#### ABOUT THIS TASK
Every line below from the one with "Click the family icon on Kids Pages tab" through the one with "Given: Click the" should be retyped exactly, both ends included; no other lines and no pictures.

#### RECORDS TO USE
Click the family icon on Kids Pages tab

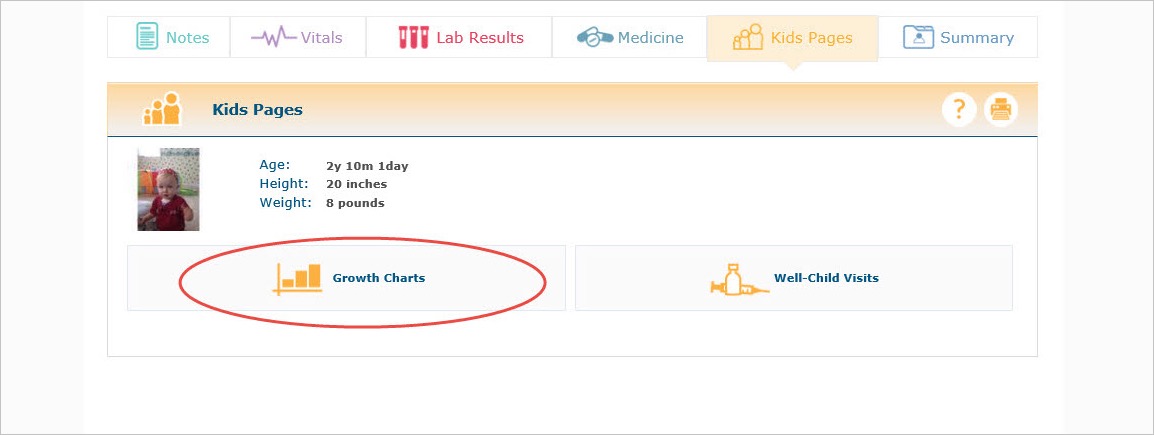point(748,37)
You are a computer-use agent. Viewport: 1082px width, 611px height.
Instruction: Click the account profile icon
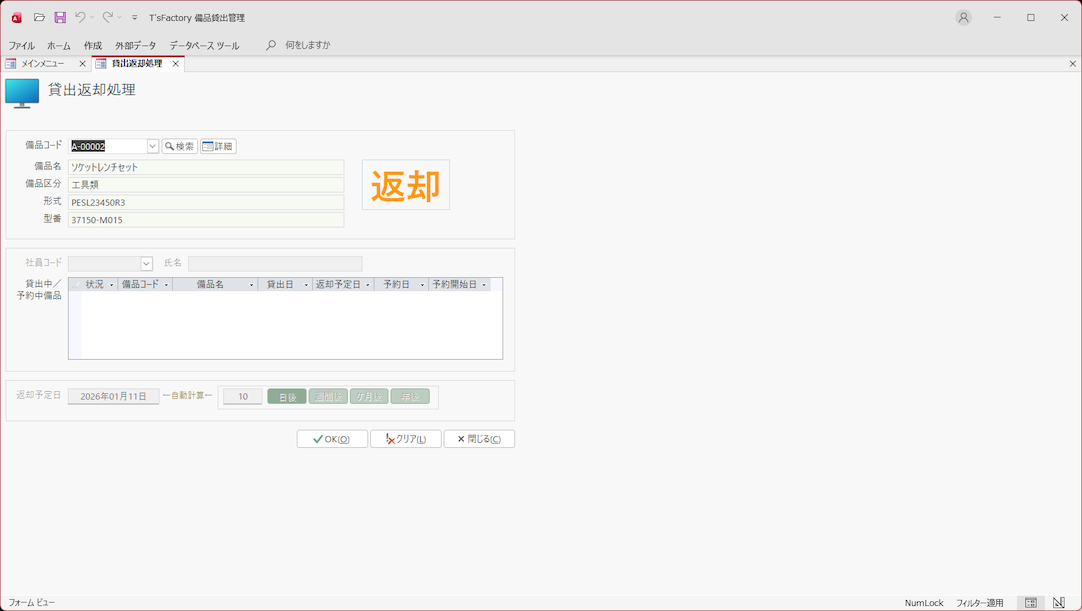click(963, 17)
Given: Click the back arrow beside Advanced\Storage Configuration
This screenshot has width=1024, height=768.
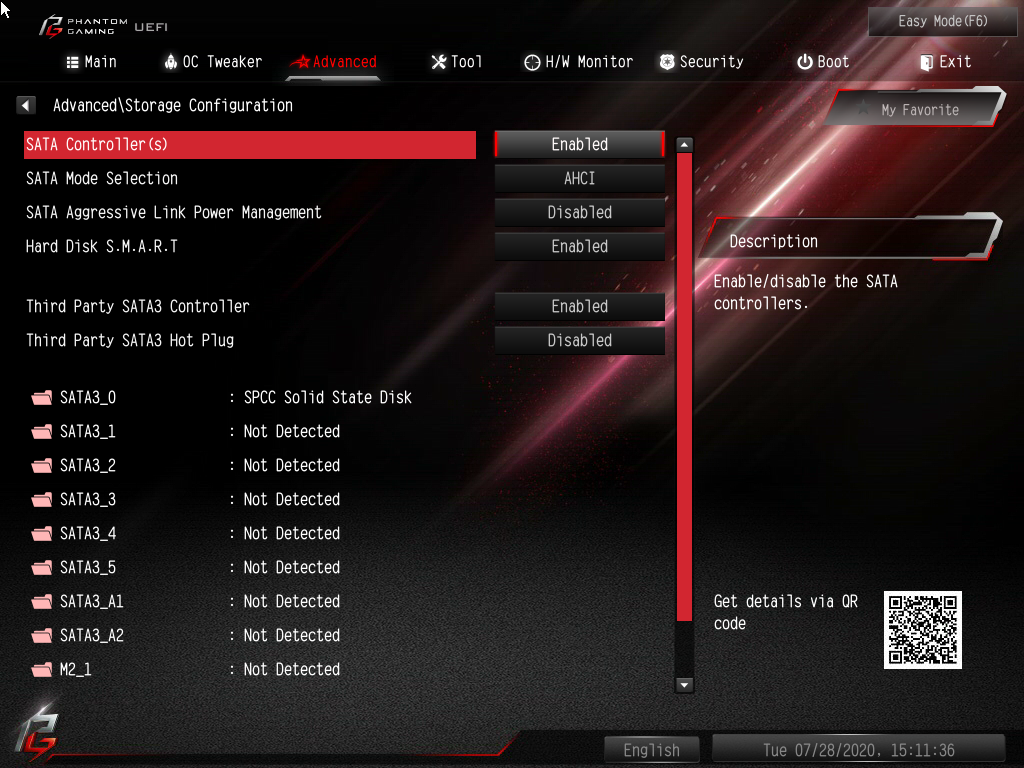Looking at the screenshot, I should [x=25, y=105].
...
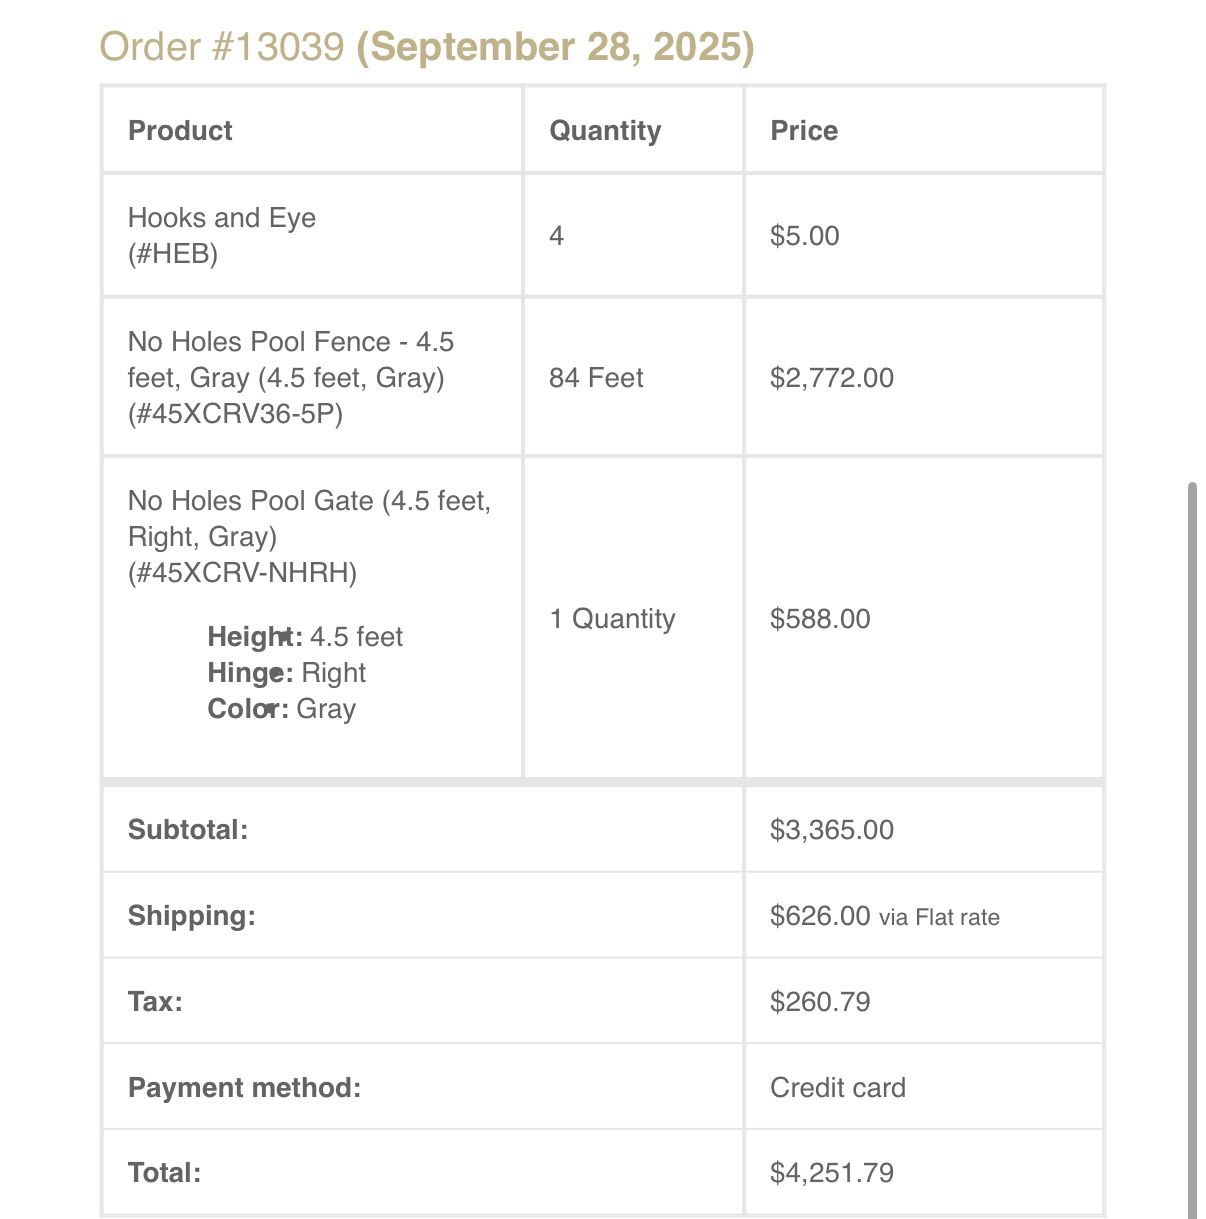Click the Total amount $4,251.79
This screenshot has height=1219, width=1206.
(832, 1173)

#### RESPONSE TO THE EXERCISE
Click the family icon on Kids Pages tab

point(748,37)
You are a computer-use agent. Viewport: 1082px width, 611px height.
Instruction: Click the account profile icon
click(963, 17)
Given: Click the back arrow beside Advanced\Storage Configuration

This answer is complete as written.